Data:
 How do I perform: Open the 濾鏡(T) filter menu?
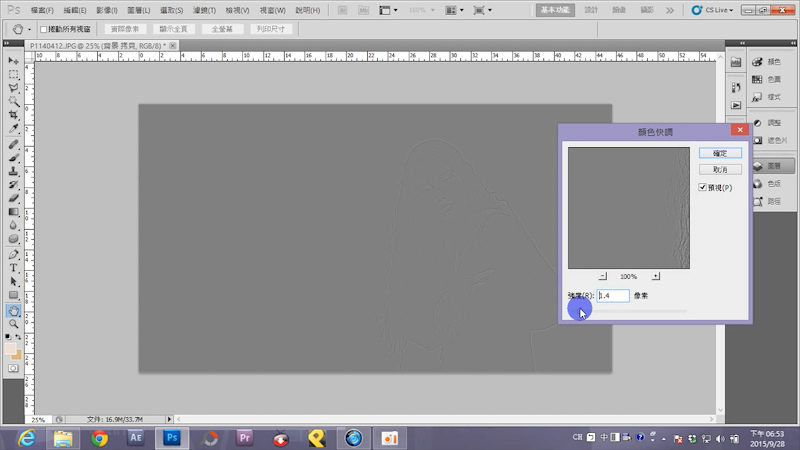point(206,9)

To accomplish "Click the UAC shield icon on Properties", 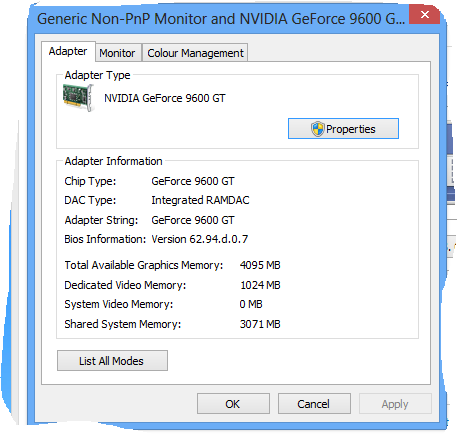I will pos(317,129).
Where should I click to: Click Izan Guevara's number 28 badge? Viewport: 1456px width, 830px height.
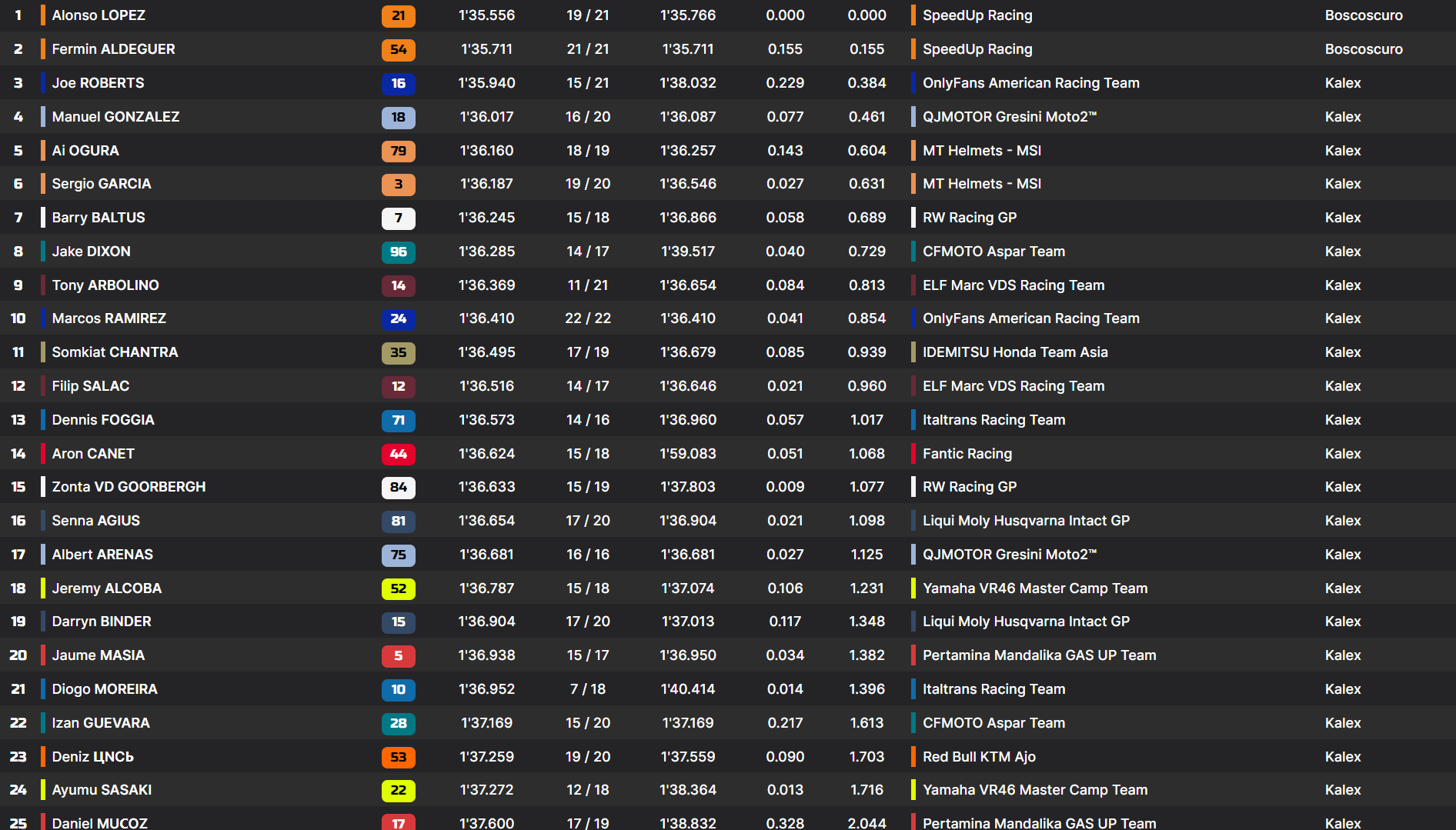pos(398,723)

What to produce: Reproduce the lines above, exactly and exclusively, from the line containing "Where should I" down to the last line, both included; pictures are not part of the copy.

Written reply:
Where should I click to: Click Izan Guevara's number 28 badge? Viewport: 1456px width, 830px height.
pos(398,723)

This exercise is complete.